To be fair, however, the premise is rather barmy to begin with – young American woman Greta (The Walking Dead’s Lauren Cohen) travels to England after escaping an abusive relationship, and takes up a job working as a nanny for a rich couple, only to find that the child she’s looking after is a porcelain doll named after their deceased son, Brahms. As you might expect, however, a series of strange events lead Greta to start wondering if Brahms is actually alive, and if she’s got a Chucky or Annabelle kind of situation on her hands.

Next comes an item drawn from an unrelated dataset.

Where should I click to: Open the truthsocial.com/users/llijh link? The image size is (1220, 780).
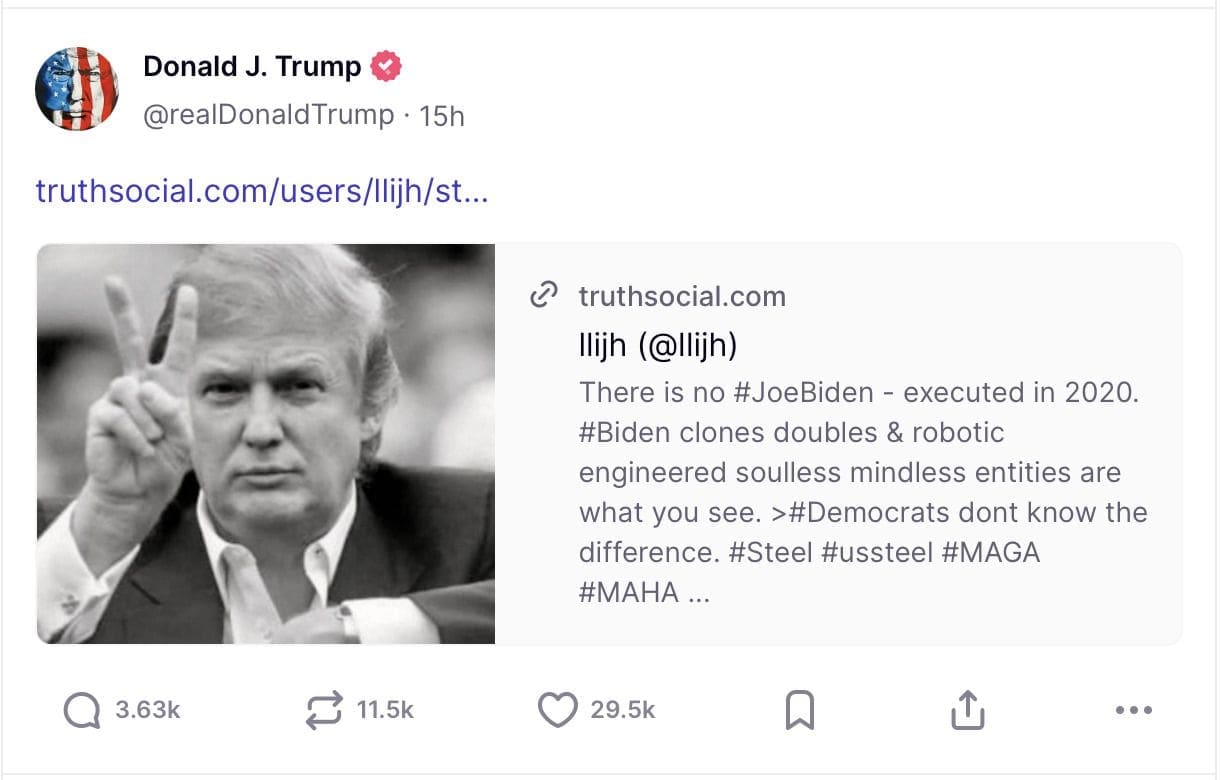click(x=262, y=190)
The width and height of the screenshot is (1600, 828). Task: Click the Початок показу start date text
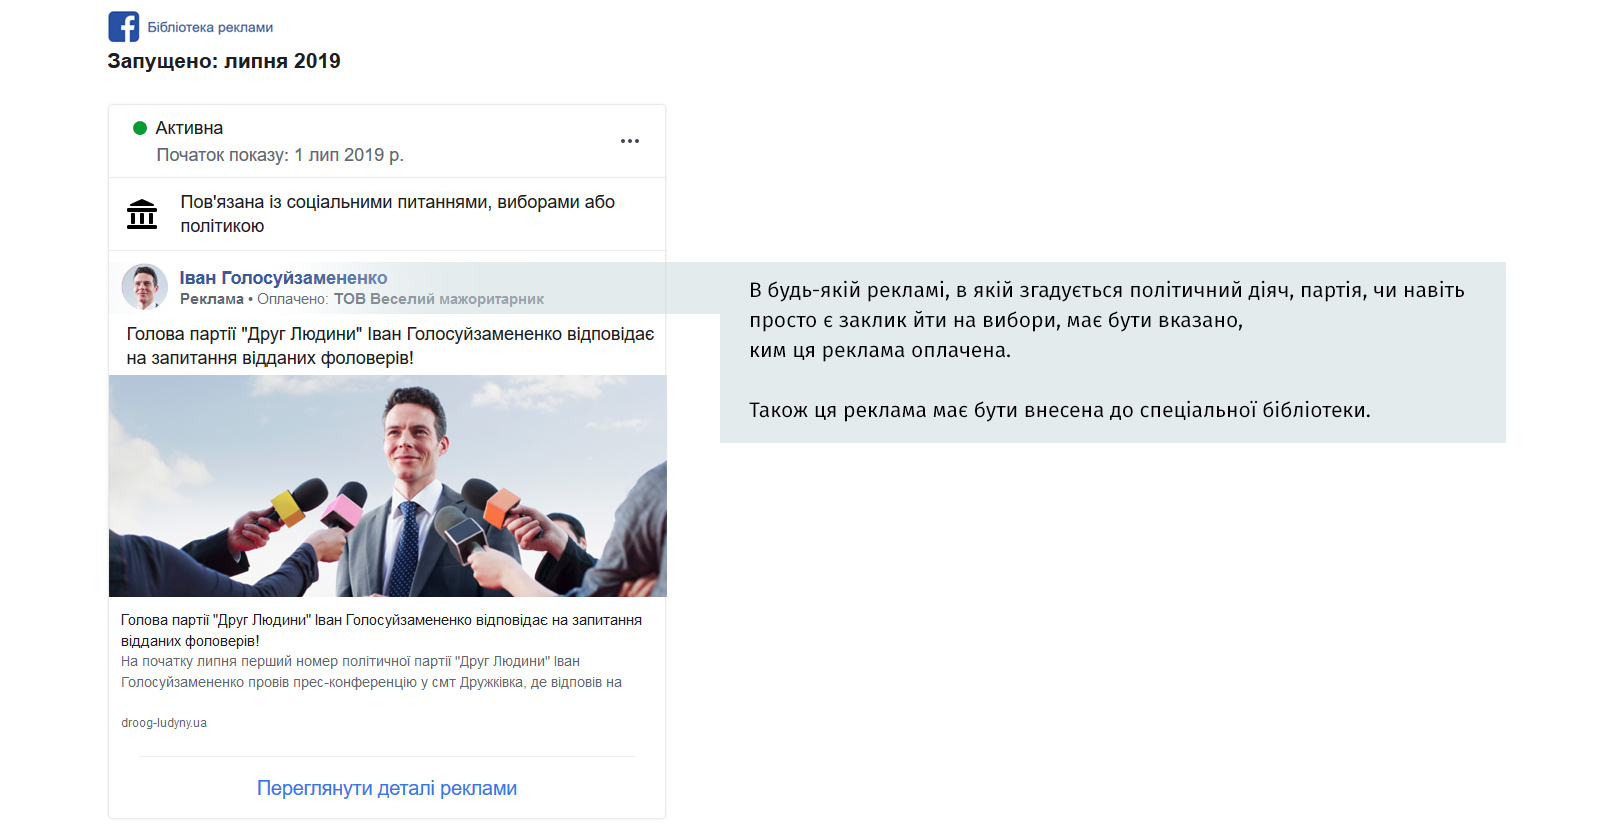280,155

If you can’t get past the ridiculousness of the main plot, unless you happen to have a fear of creepy-looking dolls like the one they’ve featured here, it’s completely understandable. The further twists and turns it makes as the film goes on start to add up less and less, until it turns into a light farce by the climax which even begins to defy gravity as much as it does logic; the big reveal as it heads into its final set-piece is especially nonsensical, and you’ll be more concerned about how it’s all meant to work instead of what’s actually happening on-screen. Things don’t get as ridiculous as something like The Gallows or, indeed, The Devil Inside, but all things considered it’s a very silly set-up with an even sillier pay-off.

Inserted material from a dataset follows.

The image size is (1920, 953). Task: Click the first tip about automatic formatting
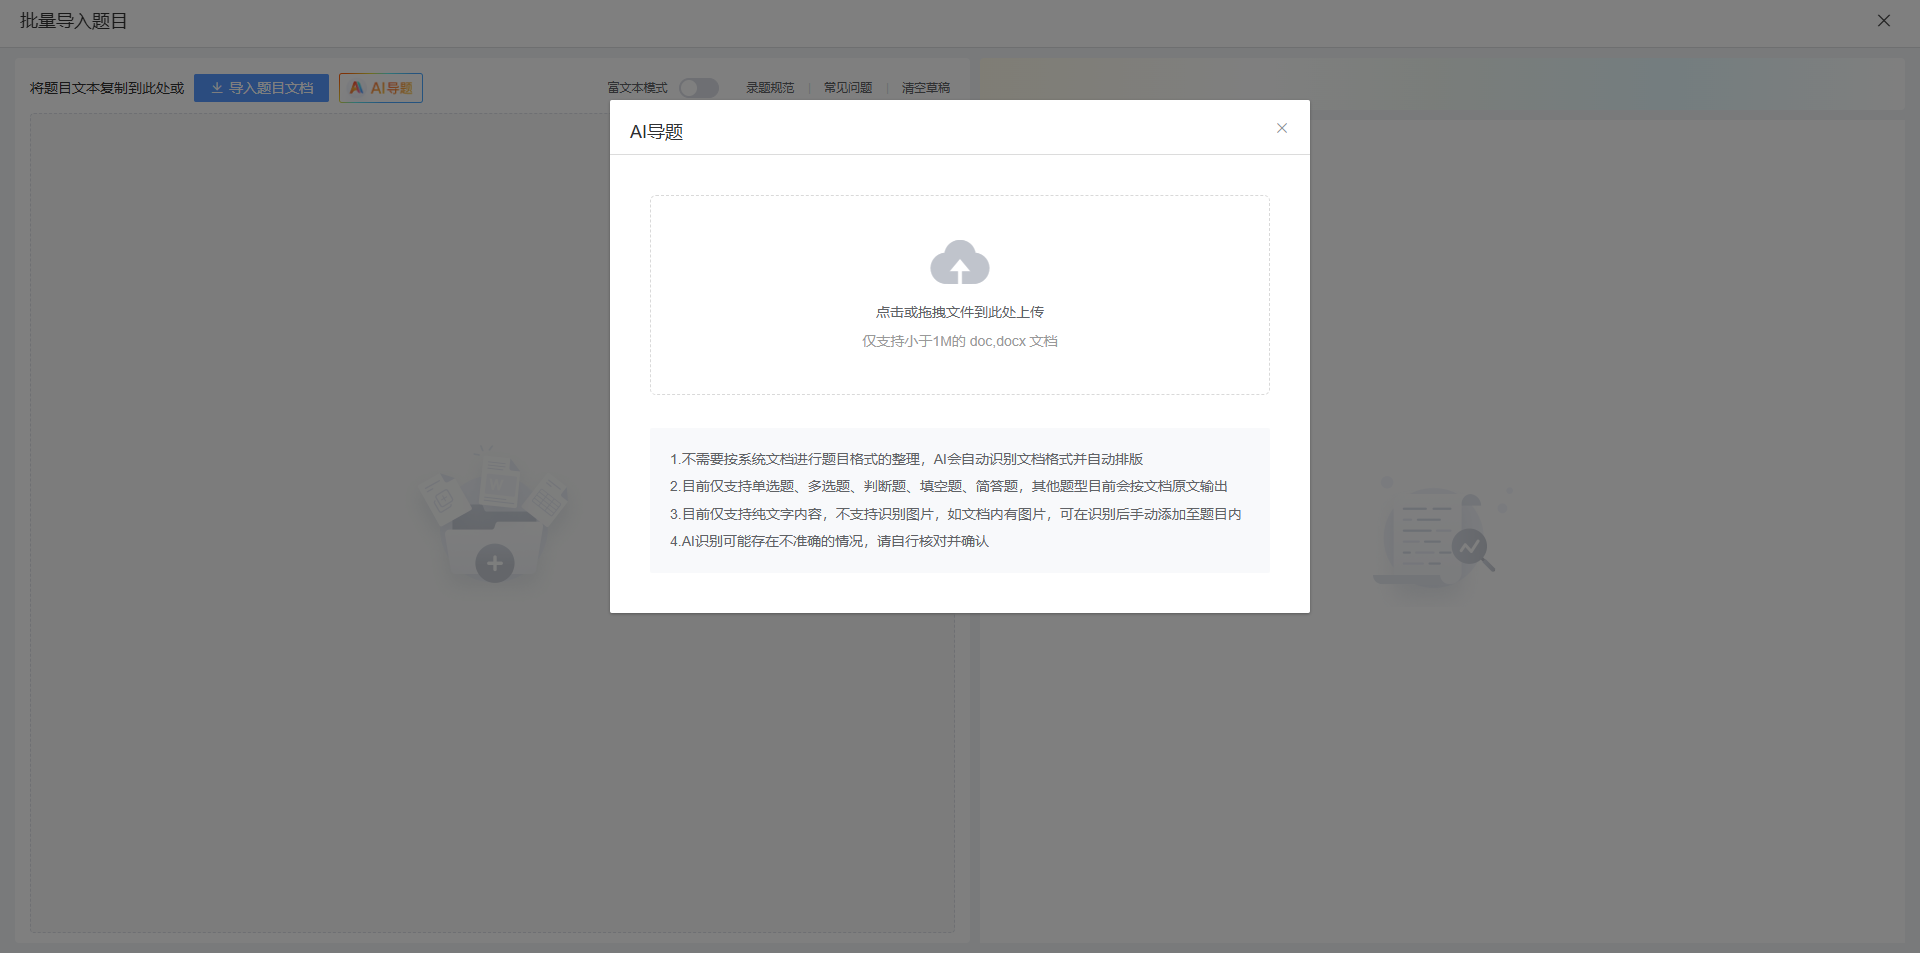coord(906,459)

As ridiculous as the film gets, it’s rather a shame that it takes itself all too seriously. A horror film with as silly a plot as this one probably needs to be a bit more tongue-in-cheek and self-aware, kind of like what the Scream franchise had done so successfully in its own little way; there are so many possibilities that could arise from that alone, like playing up the doll’s creepiness a bit more for laughs or the questionable behaviour of certain characters becoming more over-the-top as the film goes on like some kind of self-parody. But alas, it’s all played a little too straight, and any humour that does arise from it is purely unintentional, whether it’s one of the few lame jump-scares this movie has (which isn’t many, thank goodness) or, once again, the major reveal which simply doesn’t make much sense once you start to think about it.

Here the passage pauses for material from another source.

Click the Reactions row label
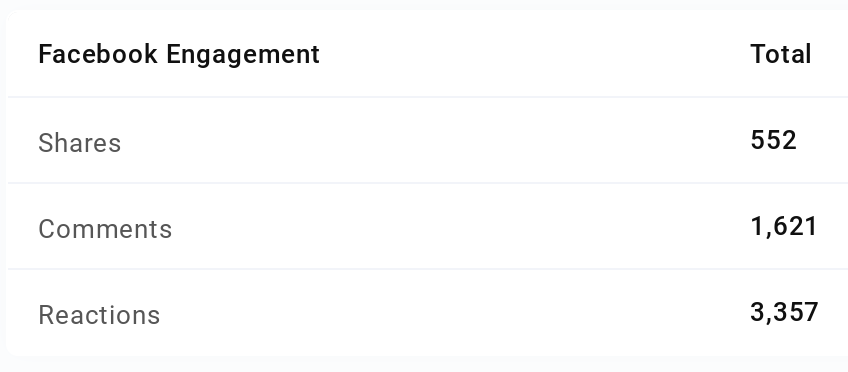 tap(99, 315)
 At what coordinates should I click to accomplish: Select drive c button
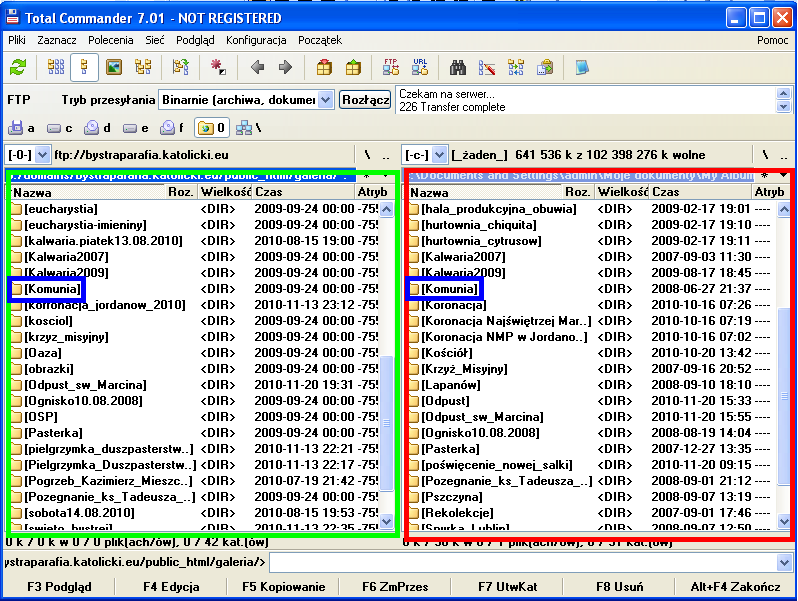pyautogui.click(x=59, y=128)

To Bell’s credit, however, he does allow for some nice gothic atmosphere to create the mood every once in a while, with the house itself drawing a few positive comparisons to Robert Wise’s The Haunting in terms of its design and overall isolated feel, while the cinematography is pleasant enough to establish the necessary mood without going too far overboard. The acting, too, is fairly solid, and Cohen plays a lead character that’s sympathetic and likable enough to get us through the more intense scenes this movie has to offer; she also shares a steady chemistry with local grocery boy Malcolm (Rupert Evans), who himself is a nice enough character you don’t want to necessarily see get in harm’s way. To say it’s a better-constructed movie than The Devil Inside is an understatement, even though The Boy does not offer a particularly strong script to begin with (again, the ridiculousness of it all can be hard to overlook at times).

For a horror film, though, it’s not really that scary, and when it does try to scare you it’s more startling than it is truly terrifying; not once do you ever get that feeling of dread or anxiety that many of the better horror movies fill you with, and that makes The Boy perhaps one of the tamer films of its kind to come out for a good long while. It doesn’t even come close to some of the worse ones we’ve seen recently – it’s a better movie than The Forest, The Other Side of the Door, The Gallows and, we’re assuming, that stupid-looking Friend Request movie coming out next month – but if you want real chills and actual tingling sensations just from watching, you can honestly do much better.

SO, TO SUM UP…

The Boy is an all-too-tame horror film that can’t seem to overcome its increasingly silly premise which gets more ridiculous and po-faced with every passing minute, and despite reasonable production values it fails to be anything more than just a little bit startling instead of outright terrifying.